Seed amino acid (AA), or protein at large, composition is among the main factors determining soybean quality7. Soybean is a relatively low-cost protein source for human and animal nutrition and its protein is composed of all essential AAs8. Typically, soybean seed contains 40% of protein, far greater than any other vegetal protein sources such as beans (Phaseolus vulgaris L.) and peas (Pisum sativum)5. Together, essential AAs (isoleucine, histidine, leucine, lysine, methionine, phenylalanine, threonine, tryptophan, and valine) and conditionally essential AAs (arginine, cysteine, glutamine, tyrosine, glycine, ornithine, proline, and serine) comprise about 20% of the soybean seed protein5. For the same crop, the total sulfur (S) containing AAs (TSAA), cysteine and methionine, compose less than 1.5% of the total protein, below the level to meet the human daily dietary recommendation9.

Environment has been indicated as one of the most important factors determining AA composition for US10, Argentina8 and Brazil11. Lowest concentration of AAs was reported for soybean meals from northern to southern regions in US12. Likewise, an increasing trend in soybean AA concentration was documented from northern to southern regions in China13. From the protein standpoint, Rotundo et al.14 reported a greater protein concentration in soybeans from southern US regions.
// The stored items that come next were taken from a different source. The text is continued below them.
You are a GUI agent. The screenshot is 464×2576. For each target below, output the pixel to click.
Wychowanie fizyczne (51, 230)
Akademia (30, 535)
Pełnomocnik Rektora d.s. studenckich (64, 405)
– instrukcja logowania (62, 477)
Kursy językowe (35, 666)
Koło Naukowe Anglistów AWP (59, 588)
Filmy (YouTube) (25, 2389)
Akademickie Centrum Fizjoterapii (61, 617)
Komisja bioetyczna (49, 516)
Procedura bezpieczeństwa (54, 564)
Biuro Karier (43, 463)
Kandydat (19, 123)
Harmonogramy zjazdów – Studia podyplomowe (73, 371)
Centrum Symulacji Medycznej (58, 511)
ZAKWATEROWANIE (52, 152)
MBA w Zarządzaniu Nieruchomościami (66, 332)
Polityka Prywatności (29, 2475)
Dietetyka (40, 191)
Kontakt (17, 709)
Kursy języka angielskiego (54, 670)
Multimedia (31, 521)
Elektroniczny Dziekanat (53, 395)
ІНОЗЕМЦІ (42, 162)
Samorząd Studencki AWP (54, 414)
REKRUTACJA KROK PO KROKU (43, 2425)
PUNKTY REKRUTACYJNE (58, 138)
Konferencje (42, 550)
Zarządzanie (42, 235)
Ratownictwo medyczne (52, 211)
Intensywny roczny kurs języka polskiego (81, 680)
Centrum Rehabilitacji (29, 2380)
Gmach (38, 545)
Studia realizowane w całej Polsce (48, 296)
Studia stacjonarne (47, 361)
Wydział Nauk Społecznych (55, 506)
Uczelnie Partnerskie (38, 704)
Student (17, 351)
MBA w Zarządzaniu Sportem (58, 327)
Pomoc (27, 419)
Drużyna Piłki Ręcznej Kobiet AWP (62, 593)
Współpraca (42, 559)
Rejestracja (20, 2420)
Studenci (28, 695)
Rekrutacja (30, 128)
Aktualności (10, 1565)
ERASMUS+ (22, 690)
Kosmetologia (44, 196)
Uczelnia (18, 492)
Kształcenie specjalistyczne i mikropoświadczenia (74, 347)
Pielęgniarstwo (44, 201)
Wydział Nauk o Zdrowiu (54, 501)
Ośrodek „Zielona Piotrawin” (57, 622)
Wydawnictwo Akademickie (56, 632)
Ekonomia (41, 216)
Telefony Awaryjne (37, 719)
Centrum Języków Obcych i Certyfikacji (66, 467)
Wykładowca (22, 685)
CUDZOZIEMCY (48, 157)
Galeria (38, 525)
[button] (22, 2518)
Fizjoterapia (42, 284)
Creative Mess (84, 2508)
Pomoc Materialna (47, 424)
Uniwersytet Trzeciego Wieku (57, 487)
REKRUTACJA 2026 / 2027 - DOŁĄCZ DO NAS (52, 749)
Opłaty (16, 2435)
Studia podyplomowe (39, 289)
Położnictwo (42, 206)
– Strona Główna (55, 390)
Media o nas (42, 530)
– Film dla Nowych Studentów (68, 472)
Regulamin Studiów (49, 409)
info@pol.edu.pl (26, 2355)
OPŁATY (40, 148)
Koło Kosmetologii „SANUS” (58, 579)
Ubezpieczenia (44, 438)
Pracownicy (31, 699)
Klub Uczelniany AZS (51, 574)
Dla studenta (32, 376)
Comparing soybean meals from US, Brazil, and China, several researchers12,15,16 concluded that environmental conditions greatly impacted seed composition. Among the main environmental factors affecting protein and AAs composition were temperature, solar radiation, water availability, and soil nutrient supply8,17,18,19,20,21,22,23,24. Regarding soil nitrogen (N) availability, Krishnan et al.25 reported that N abundance reduced sulfur AA content in soybeans. Crop management such as irrigation7,26 and other factors such as genetics (crop maturity and variety), phenology, node position, and disease also affected AAs and overall seed composition for soybeans27,28,29. Different locations will experienced different environmental conditions which may give rise to a large variability of soybean yield and quality across regions.

A negative relationship has been documented in the scientific literature between yield and protein or AA concentration30,31,32. However, the concentration measures abundance of a quality trait relative to other competing components. Thus, it is not clear whether the negative relationship between protein and yield is due to a decrease in protein concentration per-se or due to an increase in the composition of other seed components when increasing yield. It is indicated that, even though there is a negative relationship between protein concentration and yield, protein yield and seed yield correlate positively30. Mourtzinis et al.33 also reported a positive correlation between seed yield with protein and oil content. Variability in US soybean seed composition has been already characterized by several researchers3,34,35,36 and, more recently, for protein and oil from farmer-provided seed samples by14. For AAs, a regional US characterization for the main producing regions is still lacking. Furthermore, the interrelationship among AAs and their individual association with oil and yield is largely unknown. Thus, the objectives of this study were to: (i) assess the spatial association in concentration of AAs for the US soybean producing regions (Fig. 1), (ii) investigate the relationship between oil and yield with protein and AAs composition, and (iii) study interrelationship among essential and conditional essential AAs in soybean.

Figure 1
figure 1

Locations of soybean testing programs within the 14 United States (US) states where experiments were conducted from 2012 to 2016 period. Dots represent city locations and colors represent regions with similar soybean maturity group in test. The minimum, maximum, and median maturity groups for the region are indicated in the legend.

Results and Discussion

Total essential amino acid, protein, oil, and protein + oil concentration

The distribution of the sum of 11 essential and conditional essential AAs range from 115 to 174 g kg−1, with similar mean and median value of 145 g kg−1 (Fig. 2a). The majority of the data (~70%) was concentrated within a 13 g kg−1 range, implying a narrow variation for this seed trait. Protein concentration ranged from 266 g kg−1 to 405 g kg−1, with both mean and median value at 345 g kg−1. Similar to the AA, for protein the majority of the data was also concentrated (~70%) within a 24 g kg−1 range. Oil concentration ranged from 157 to 232 g kg−1, mean and median were 189 g kg−1, and the standard deviation was 8.4 g kg−1 (Fig. 2a). The sum of protein + oil concentration ranged from 471 to 587 g kg−1. Concentration of total AA, protein, and oil varied over time, with AA and protein concentrations peaking in 2013 and with the lowest average oil concentration in 2014 year (Fig. 2b–e).

Figure 2
figure 2

Distribution of the sum of essential amino acid, protein, oil, and oil + protein (a), average over each year (be), and trend over 14 major soybean US states (fi) during the period 2012 to 2016. Error bars are standard deviation.

There was a significant spatial autocorrelation and trend across latitudes for AAs, protein, oil, and oil + protein (Tables 1, 2; Fig. 2f–i). All seed quality traits decreased as latitude increased, however, the negative correlation between latitude and oil + protein concentration was stronger because both protein and oil concentration, individually, decreased across latitude (Table 3).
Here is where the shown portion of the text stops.